Data in this exercise below:

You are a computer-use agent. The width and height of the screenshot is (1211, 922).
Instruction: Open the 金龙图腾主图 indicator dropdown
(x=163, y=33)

End of Data in this exercise.
Data in this exercise below:

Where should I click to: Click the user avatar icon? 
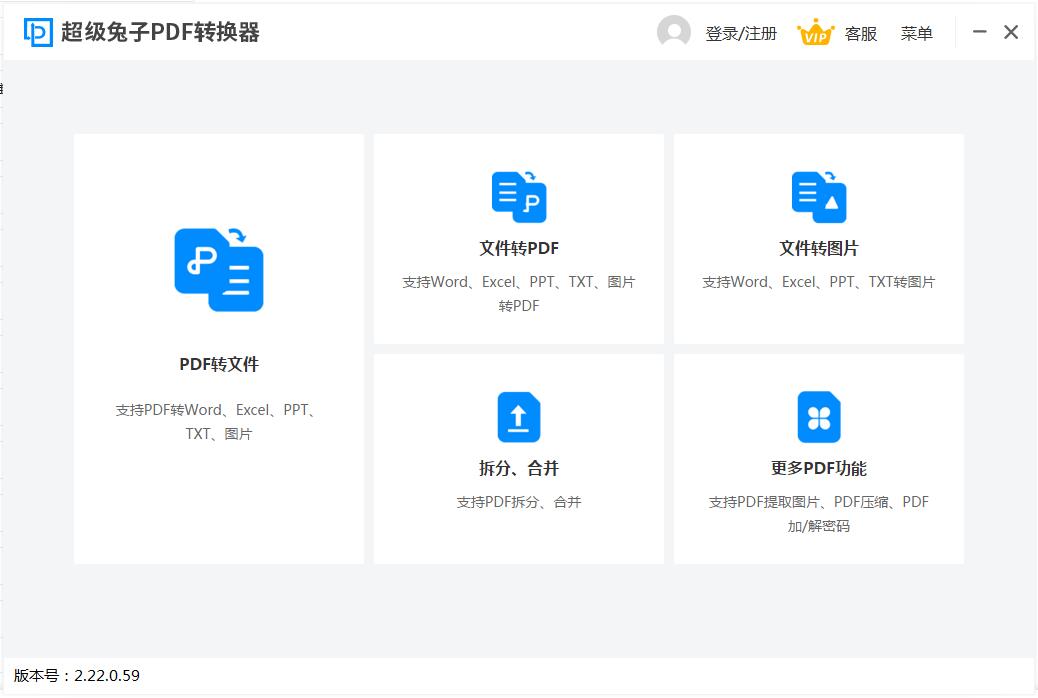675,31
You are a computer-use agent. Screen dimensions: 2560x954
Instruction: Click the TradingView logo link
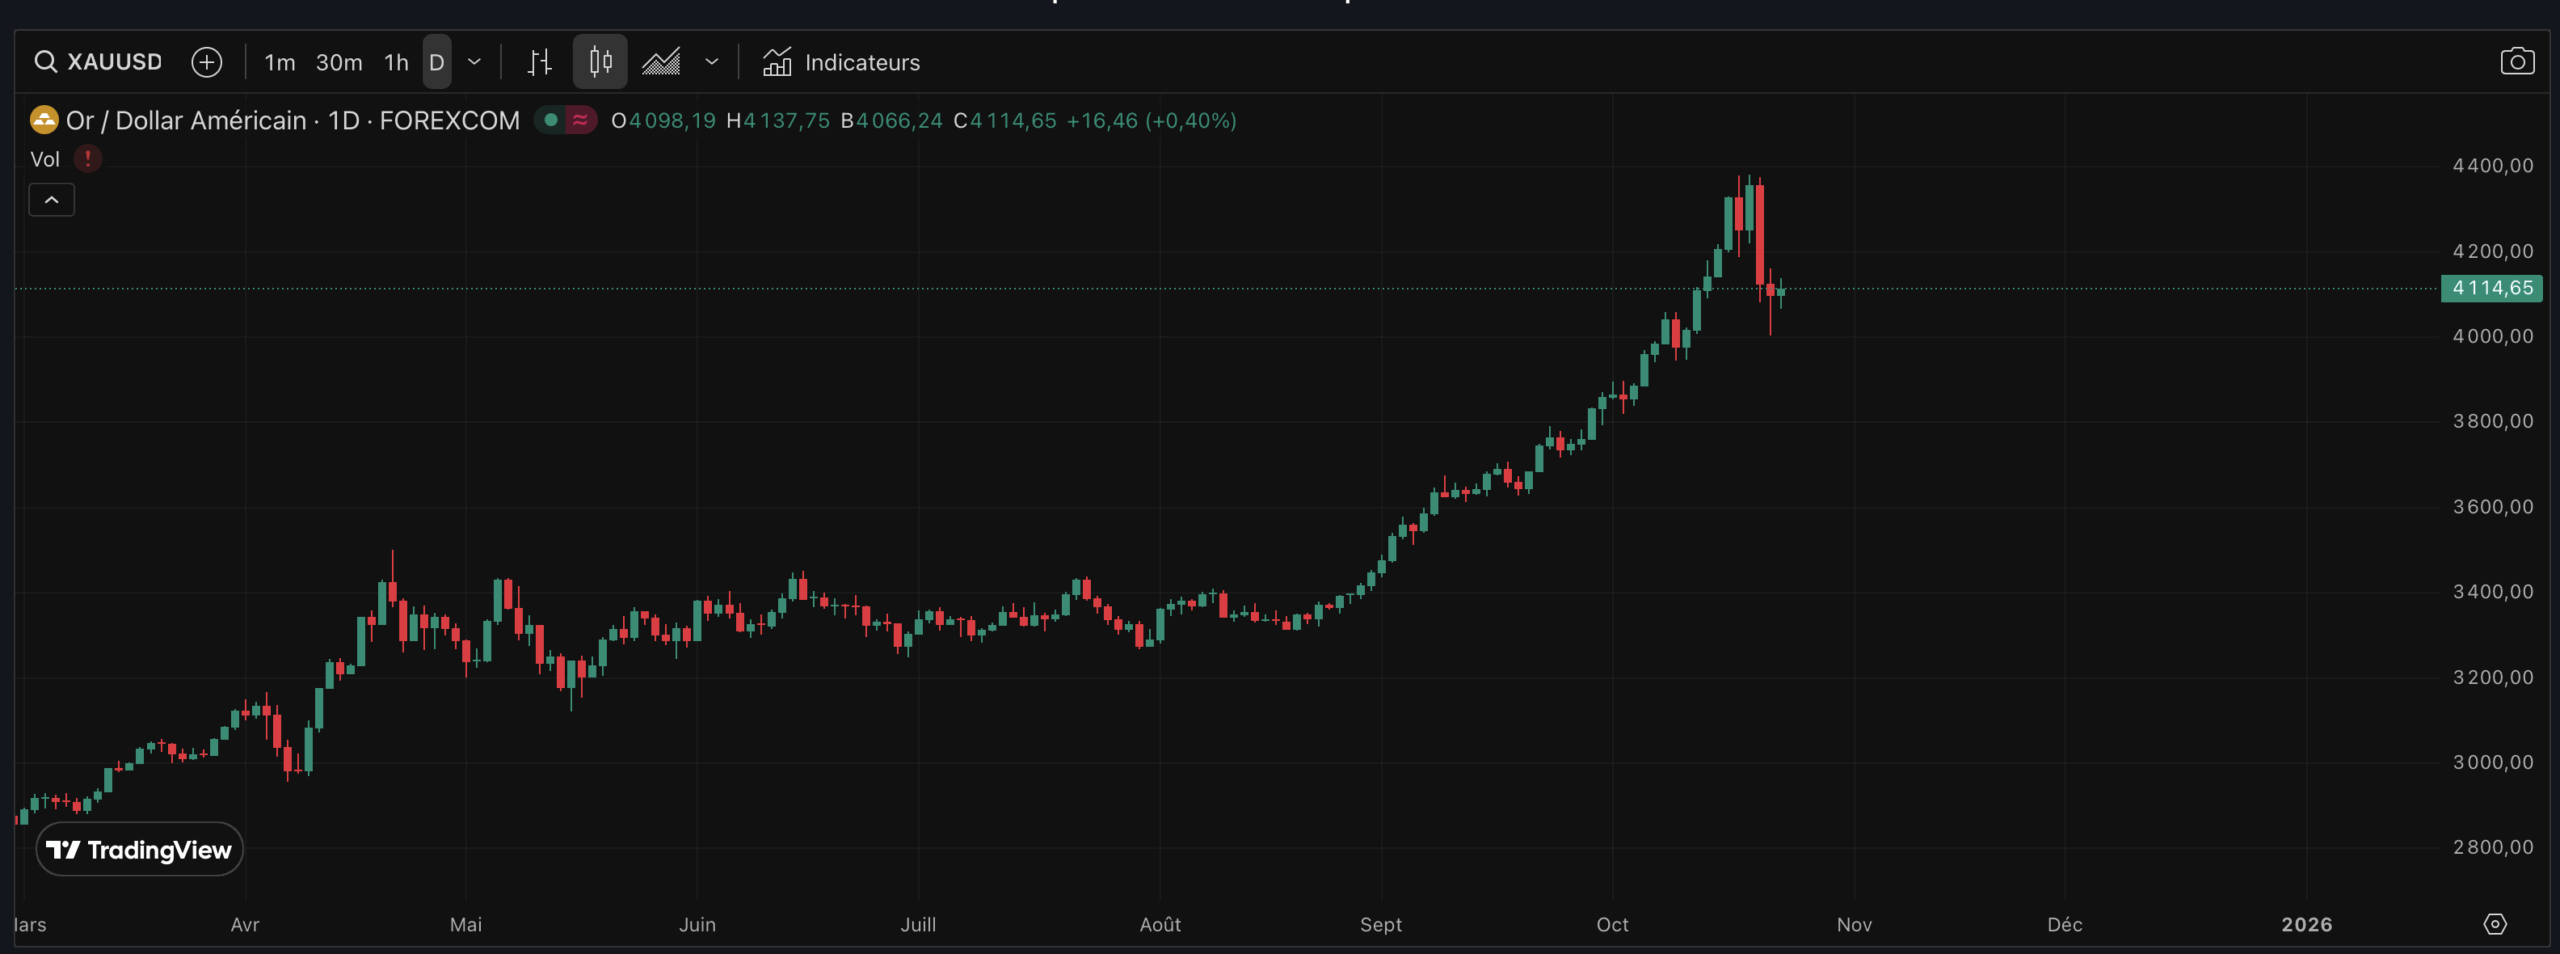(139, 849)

End of Data in this exercise.

> _What to produce_:
Among the lines of the preceding data, which ones hold the word "agent"? List them.

> _Result for this exercise_:
You are a computer-use agent. The width and height of the screenshot is (1211, 922).
You are a computer-use agent. Screen dimensions: 2560x954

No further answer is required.